The balance sheet reflects a company with significant assets on paper but limited operational momentum. Total assets stood at Rs 23,065.57 lakh as of September 30, 2025, broadly unchanged from March 2025. Equity share capital remained steady at Rs 2,152.50 lakh, while total equity was reported at Rs 18,004.85 lakh.
Cash and cash equivalents saw a modest uptick to Rs 6.75 lakh from Rs 4.68 lakh earlier, supported by a positive operating cash flow of Rs 180.01 lakh for the period.
Yet, beneath these numbers lies a more complex narrative. The company’s auditors flagged their inability to obtain sufficient evidence to form a conclusion on the financial statements, citing lack of access to records. They also raised concerns over the company’s ability to continue as a going concern, pointing to insufficient funds, delayed recoveries, and stalled content investments.

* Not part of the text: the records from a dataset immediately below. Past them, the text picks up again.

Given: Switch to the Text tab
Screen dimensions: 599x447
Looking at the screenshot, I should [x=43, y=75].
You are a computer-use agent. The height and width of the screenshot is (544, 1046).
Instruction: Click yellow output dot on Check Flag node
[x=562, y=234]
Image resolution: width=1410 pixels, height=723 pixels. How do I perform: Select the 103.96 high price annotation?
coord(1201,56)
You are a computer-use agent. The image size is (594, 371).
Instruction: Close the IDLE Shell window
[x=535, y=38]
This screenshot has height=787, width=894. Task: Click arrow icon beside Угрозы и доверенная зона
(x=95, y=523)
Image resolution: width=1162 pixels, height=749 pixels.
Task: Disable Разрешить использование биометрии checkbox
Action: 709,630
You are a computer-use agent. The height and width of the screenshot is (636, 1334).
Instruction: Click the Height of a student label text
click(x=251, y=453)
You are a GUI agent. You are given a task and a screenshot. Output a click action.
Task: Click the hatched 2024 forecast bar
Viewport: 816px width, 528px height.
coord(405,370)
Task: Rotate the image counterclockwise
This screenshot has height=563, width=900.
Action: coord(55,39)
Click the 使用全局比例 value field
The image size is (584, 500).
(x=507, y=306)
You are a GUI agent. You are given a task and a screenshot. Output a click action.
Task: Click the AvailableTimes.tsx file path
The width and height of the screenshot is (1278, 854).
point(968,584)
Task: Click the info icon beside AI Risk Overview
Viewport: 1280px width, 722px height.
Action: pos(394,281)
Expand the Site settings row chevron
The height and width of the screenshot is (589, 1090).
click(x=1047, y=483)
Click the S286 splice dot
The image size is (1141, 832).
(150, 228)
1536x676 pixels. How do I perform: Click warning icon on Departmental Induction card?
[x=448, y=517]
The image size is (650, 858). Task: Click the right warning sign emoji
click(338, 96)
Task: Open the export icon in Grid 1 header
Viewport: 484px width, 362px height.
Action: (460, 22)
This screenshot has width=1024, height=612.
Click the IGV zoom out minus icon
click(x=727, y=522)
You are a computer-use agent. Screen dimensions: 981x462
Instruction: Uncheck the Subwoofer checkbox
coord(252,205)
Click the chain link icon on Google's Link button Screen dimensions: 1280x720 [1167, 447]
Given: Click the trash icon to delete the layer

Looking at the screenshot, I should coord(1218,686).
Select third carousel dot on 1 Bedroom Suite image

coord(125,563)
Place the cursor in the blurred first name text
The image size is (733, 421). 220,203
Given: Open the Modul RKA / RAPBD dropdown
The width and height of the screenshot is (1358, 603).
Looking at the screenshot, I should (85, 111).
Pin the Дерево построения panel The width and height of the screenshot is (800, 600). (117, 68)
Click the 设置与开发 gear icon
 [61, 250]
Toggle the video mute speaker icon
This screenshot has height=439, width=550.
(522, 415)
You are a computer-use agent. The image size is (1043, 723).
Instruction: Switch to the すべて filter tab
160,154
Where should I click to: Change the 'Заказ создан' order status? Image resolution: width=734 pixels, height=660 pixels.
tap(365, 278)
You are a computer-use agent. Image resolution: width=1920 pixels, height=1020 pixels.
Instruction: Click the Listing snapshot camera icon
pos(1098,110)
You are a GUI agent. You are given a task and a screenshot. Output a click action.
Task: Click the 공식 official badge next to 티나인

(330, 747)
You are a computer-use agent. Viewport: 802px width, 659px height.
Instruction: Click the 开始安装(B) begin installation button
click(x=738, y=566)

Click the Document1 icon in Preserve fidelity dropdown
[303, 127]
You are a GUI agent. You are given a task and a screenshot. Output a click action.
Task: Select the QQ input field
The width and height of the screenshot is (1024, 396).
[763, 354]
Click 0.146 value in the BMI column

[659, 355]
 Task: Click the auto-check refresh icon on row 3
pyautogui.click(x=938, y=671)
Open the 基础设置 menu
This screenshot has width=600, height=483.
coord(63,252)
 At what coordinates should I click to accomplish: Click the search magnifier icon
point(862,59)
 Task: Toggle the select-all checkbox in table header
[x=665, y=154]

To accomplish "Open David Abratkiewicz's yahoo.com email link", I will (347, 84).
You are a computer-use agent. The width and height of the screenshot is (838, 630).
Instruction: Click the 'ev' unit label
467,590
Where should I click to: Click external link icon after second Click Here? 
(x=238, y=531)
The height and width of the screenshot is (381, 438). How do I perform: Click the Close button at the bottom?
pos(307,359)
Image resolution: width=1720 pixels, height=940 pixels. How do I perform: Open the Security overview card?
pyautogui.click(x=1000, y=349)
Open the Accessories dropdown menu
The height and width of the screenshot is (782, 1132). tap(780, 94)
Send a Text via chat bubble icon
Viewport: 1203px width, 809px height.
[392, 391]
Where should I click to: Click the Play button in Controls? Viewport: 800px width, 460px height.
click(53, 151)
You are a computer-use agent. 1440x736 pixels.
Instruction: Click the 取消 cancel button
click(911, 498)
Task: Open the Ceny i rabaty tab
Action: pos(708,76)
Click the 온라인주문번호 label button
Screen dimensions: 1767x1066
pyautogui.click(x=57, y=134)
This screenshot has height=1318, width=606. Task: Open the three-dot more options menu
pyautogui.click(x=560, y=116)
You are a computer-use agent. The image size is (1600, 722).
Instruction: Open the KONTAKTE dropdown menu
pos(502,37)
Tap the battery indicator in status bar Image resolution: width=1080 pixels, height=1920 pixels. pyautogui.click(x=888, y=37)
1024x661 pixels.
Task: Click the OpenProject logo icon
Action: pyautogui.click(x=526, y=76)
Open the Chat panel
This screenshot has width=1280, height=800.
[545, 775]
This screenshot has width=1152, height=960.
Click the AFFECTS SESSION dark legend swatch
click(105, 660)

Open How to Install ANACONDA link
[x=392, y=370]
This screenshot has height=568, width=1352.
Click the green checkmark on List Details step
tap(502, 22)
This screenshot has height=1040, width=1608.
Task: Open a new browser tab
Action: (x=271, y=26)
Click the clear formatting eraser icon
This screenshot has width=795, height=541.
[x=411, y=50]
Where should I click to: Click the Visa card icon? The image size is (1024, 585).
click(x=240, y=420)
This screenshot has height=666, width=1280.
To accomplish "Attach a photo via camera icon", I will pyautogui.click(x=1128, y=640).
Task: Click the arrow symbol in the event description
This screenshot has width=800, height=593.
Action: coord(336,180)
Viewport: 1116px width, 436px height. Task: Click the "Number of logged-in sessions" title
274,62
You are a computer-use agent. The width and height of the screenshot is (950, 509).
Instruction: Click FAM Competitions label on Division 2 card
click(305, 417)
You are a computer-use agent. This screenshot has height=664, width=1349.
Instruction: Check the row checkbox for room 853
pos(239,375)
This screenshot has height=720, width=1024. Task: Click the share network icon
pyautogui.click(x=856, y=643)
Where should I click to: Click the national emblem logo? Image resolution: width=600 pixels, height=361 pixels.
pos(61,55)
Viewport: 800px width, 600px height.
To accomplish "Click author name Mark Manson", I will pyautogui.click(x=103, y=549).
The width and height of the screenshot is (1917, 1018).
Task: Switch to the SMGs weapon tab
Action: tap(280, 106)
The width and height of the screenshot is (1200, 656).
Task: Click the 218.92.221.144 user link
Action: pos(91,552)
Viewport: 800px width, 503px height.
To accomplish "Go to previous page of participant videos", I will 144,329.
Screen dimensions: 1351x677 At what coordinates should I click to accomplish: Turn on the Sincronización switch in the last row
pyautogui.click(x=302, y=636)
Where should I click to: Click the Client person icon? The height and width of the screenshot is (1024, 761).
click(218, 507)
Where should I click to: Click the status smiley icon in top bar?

Adding to the governance overhang, the company disclosed that Rana Zia has resigned as whole-time director, effective October 16, 2025, citing other professional commitments. The resignation, noted and accepted by the board, also brings an end to her role across company committees.
Regulatory pressures continue to loom large. The Securities and Exchange Board of India has already initiated penal actions for non-compliance with listing norms, with trading in the company’s shares remaining suspended. There is also a risk of promoter demat accounts being frozen.
Legacy legal issues remain unresolved. A substantial deposit of Rs 694,027.88 thousand linked to the long-running OFCD dispute involving Sahara group entities is still under the purview of the Supreme Court of India. Restrictions on asset disposal continue to weigh on the company’s financial flexibility.
Operationally, challenges persist across multiple fronts. Advances worth Rs 1,92,916 thousand given for film content remain stuck, with delays in project completion and uncertain recoverability. The company’s YouTube channel, despite being operational, has generated no revenue for over three years due to compliance lapses. In a further twist, management has indicated that revenues may have been fraudulently diverted through unauthorised changes to its AdSense account, with a police complaint in the works.
There are also missed revenue opportunities. Television content rights continue to be used by a related party despite the expiry of the licence agreement, with fresh negotiations still underway.
For now, Sahara One Media and Entertainment Limited appears caught between legacy disputes and present-day operational hurdles. As losses linger and governance questions mount, the road to recovery looks less like a sprint and more like a slow trudge through shifting sands.